Jump to: navigation, search

Search Management

Example Code

Search Management Services Usage Examples

Search Master

Introduction

The SearchMasterService is the main entry point to the functionality of the search engine. It contains the elements that will organize the execution of the search operators for the various tasks the Search engine is responsible for.

The SearchMasterService is responsible for the first stage of query processing. This stage produces a query execution plan, which in the DILIGENT implementation is a directed acyclic graph of SearchOperator invocations. This element is responsible for gathering the whole set of information that is expected to be needed by the various search services and provides it as context to the processed query. In this manner, delays for gathering info at the various services are significantly reduced and assist responsiveness.

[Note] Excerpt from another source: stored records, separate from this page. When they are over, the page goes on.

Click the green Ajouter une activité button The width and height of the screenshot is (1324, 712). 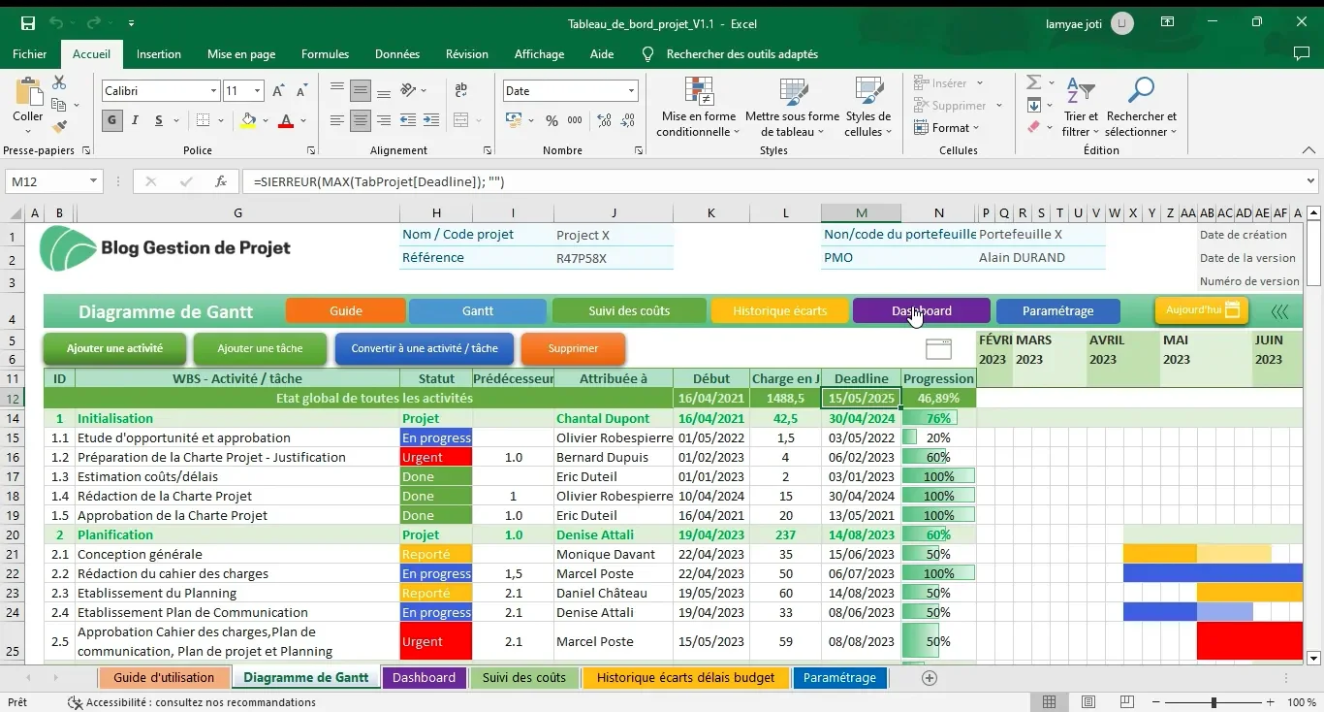tap(114, 348)
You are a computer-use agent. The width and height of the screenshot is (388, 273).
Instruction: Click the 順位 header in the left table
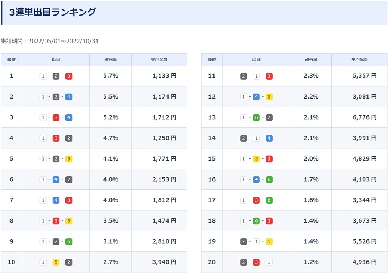pos(12,59)
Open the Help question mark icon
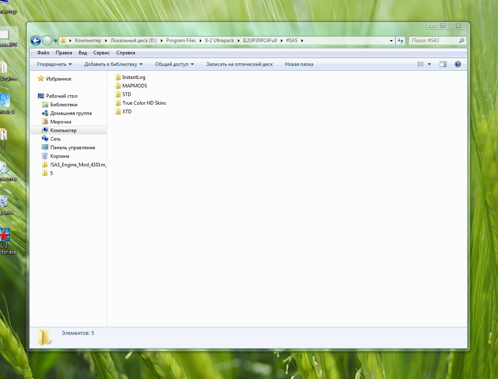498x379 pixels. click(x=458, y=64)
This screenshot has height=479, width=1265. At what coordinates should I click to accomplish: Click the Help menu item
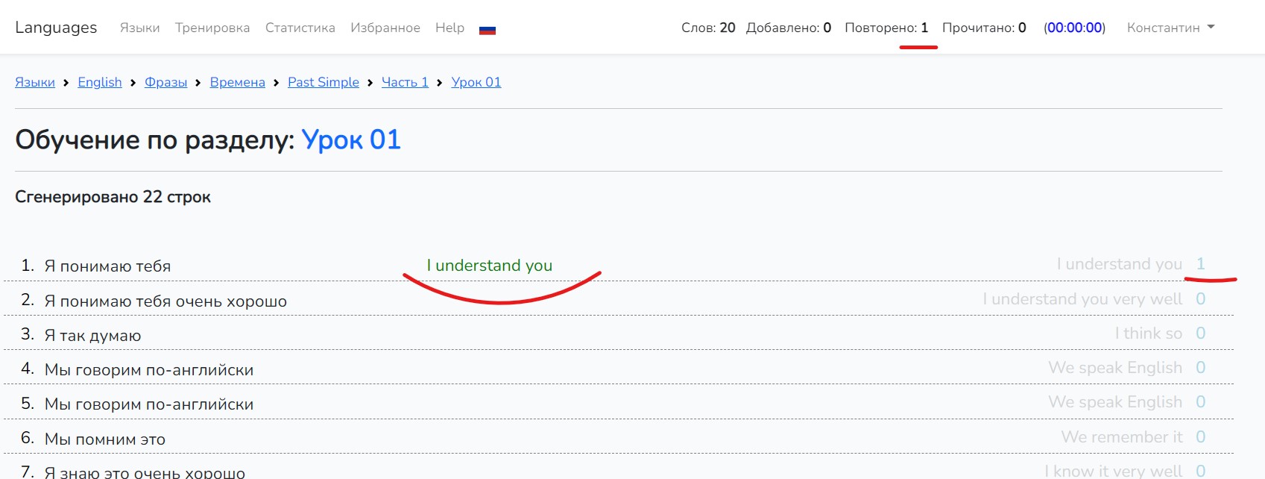(x=449, y=28)
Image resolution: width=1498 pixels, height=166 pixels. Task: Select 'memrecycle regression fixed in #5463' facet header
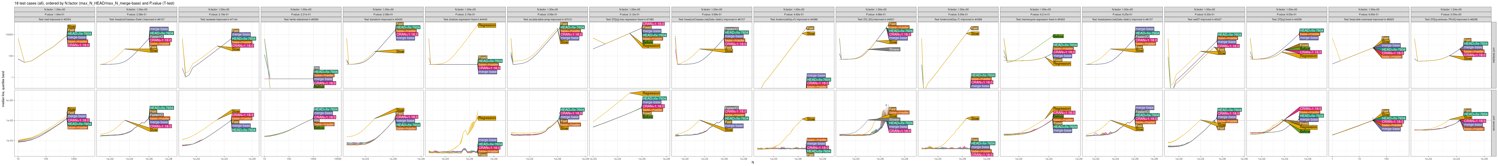[1040, 19]
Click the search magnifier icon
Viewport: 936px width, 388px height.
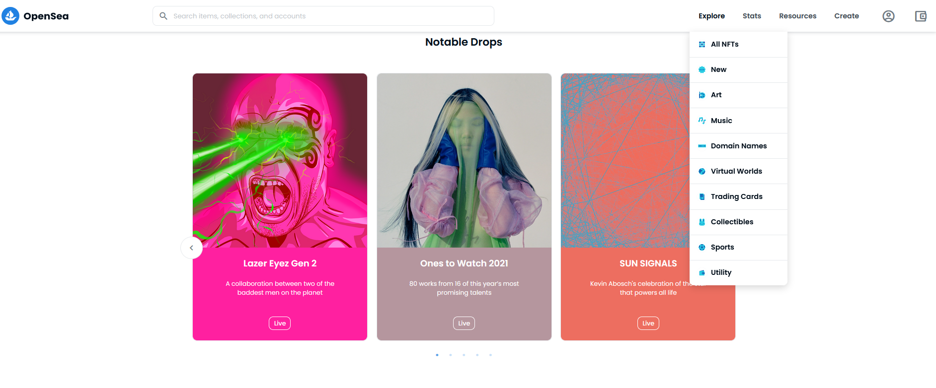pyautogui.click(x=163, y=16)
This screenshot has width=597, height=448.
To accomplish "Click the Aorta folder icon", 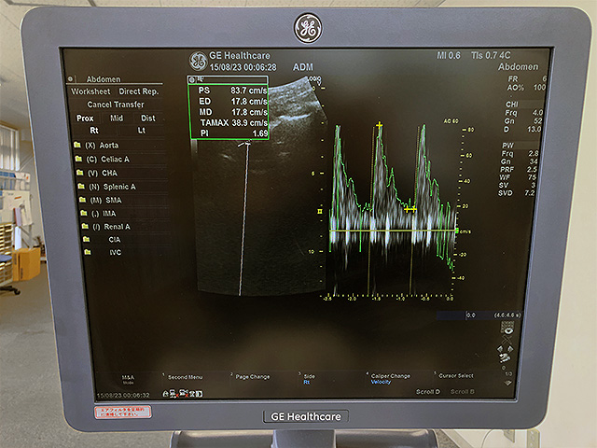I will (77, 146).
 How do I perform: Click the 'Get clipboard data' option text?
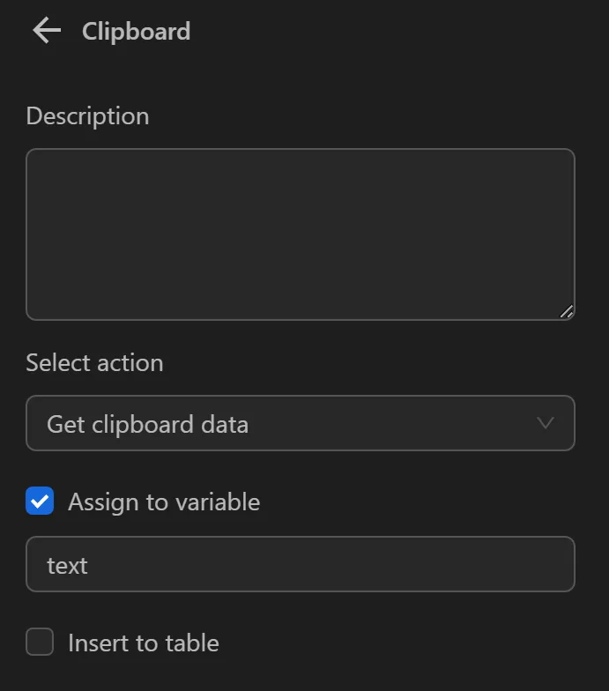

The information gathered is produced by various components or services of the DILIGENT Infrastructure. They include the Diligent Information Service (DIS), Content and Metadata Management, Indexing service etc. The process of gathering all needed information proves to be very time consuming. To this end, the SearchMasterService keeps a cache of previously discovered information and state.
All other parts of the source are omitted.